12 Dic 2025, Ven

Via Roosevelt, cantiere fermo. Righi: “Stiamo valutando azioni di rivalsa per il mancato rispetto dei termini contrattuali”. Fratelli d’Italia non ci sta: “Amministrazione incapace scarica le colpe. Ora ristori indispensabili per i commercianti”

“Siamo di fronte all’ennesimo impegno disatteso prima da parte della direzione lavori e ora dell’azienda appaltatrice che ha dimostrato una totale assenza di responsabilità e di considerazione per chi lavora e vive nel quartiere e nella città”. A dichiararlo è il sindaco di Carpi Riccardo Righi in una nota inviata alle testate giornalistiche. 

“Oggi l’impresa ha assicurato che domani (mercoledì) riprenderanno i lavori con la preparazione della segnaletica e giovedì con le fresature. A seguito delle nostre sollecitazioni, si è impegnata a comprimere i tempi per rispettare il cronoprogramma iniziale con variazioni minime”, prosegue Righi.

“Come amministrazione stiamo comunque valutando quali azioni di rivalsa adottare per il mancato rispetto dei termini contrattuali.
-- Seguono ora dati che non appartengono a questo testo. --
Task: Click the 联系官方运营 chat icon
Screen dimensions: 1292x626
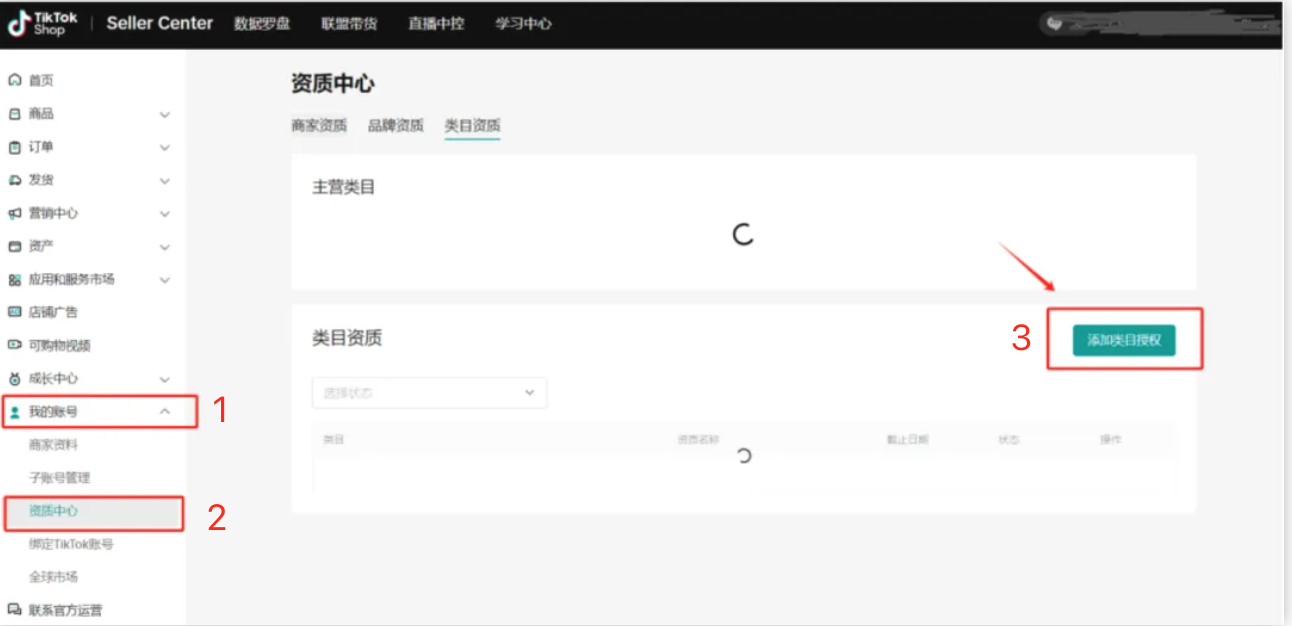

Finora, anche per il fatto che il nuovo codice degli appalti non fornisce alle amministrazioni strumenti adeguati per governare situazioni come questa, avevamo cercato di evitare un contenzioso per non esporre l’opera a ulteriori rallentamenti. Ma ora il limite è stato superato.
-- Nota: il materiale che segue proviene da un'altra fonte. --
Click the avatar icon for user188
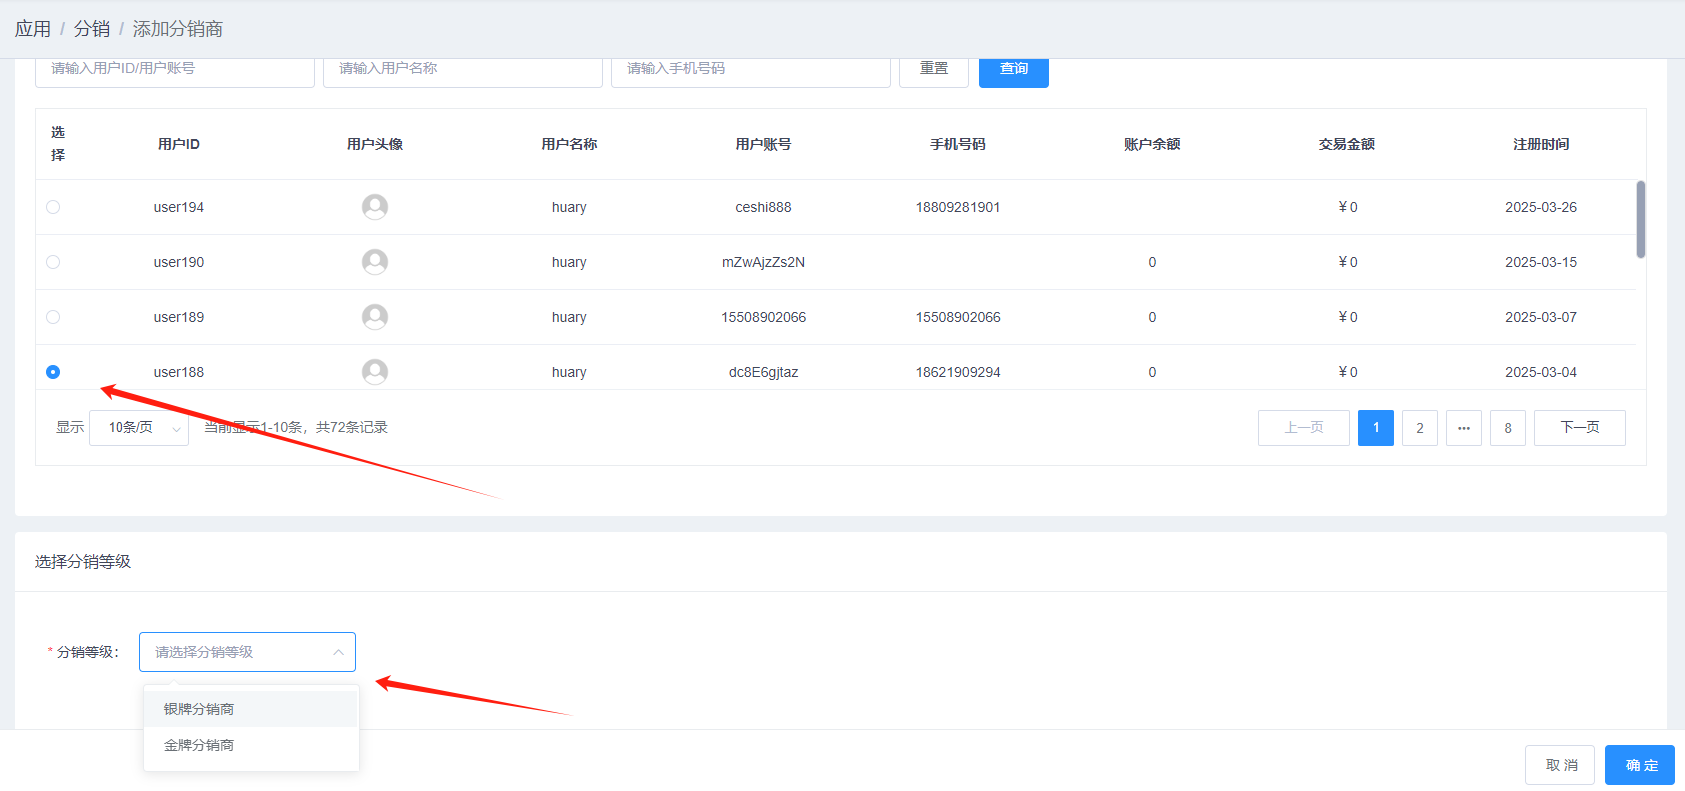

Sono vicino ai residenti e ai commercianti di via Roosevelt, e arrabbiato come loro. Come ho già detto durante l’incontro delle scorse settimane, faremo tutto ciò che è nelle nostre possibilità per sostenere la ripartenza”, conclude il sindaco.

La reazione di Fratelli d’Italia

A stretto giro arriva il commento di Fratelli d’Italia.

“Il sindaco continua a scaricare ogni responsabilità prima sulla direzione lavori e ora sull’azienda appaltatrice. È l’ennesima dimostrazione di un’amministrazione che, a nostro avviso, non è stata in grado di governare il progetto né di prevenire gli ennesimi ritardi che erano ampiamente prevedibili perché gli operai sul cantiere mancano da oltre 10 giorni. Chi guida la città deve assumersi le proprie responsabilità politiche e amministrative”, dichiara Federica Carletti, consigliere comunale e presidente di FdI Carpi.

“I commercianti della zona stanno pagando il prezzo più alto. Avevamo chiesto ristori specifici e mirati (agendo ad esempio con riduzione della Tari, del Canone Unico Patrimoniale o dell’IMU) che la maggioranza ha bocciato. Oggi quegli aiuti diventano indispensabili: molti operatori avevano organizzato il proprio lavoro e persino programmato la chiusura delle attività in questi giorni, proprio perché era stata ufficialmente annunciata la chiusura della strada al traffico. È inaccettabile che siano loro, ancora una volta, a subire le conseguenze dell’inadeguatezza amministrativa”, aggiunge Carletti.

Tommaso Casolari, vicecapogruppo FdI in Consiglio comunale, sottolinea: “Lo diciamo da tempo: quest’opera è sbagliata fin dall’inizio. Un intervento inutile, che sta creando più problemi di quanti ne dovrebbe risolvere. Ora si parla persino della possibilità di azioni legali: speriamo davvero che non si apra un contenzioso perché significherebbe paralizzare il cantiere per un periodo lunghissimo, con ricadute gravissime sul quartiere e sulla città”.

“L’amministrazione sostenga immediatamente i commercianti stanziando ristori adeguati e la smetta di prendere in giro i cittadini attribuendo sempre ad altri responsabilità che – politicamente e amministrativamente – sono e restano sue”, concludono Casolari e Carletti.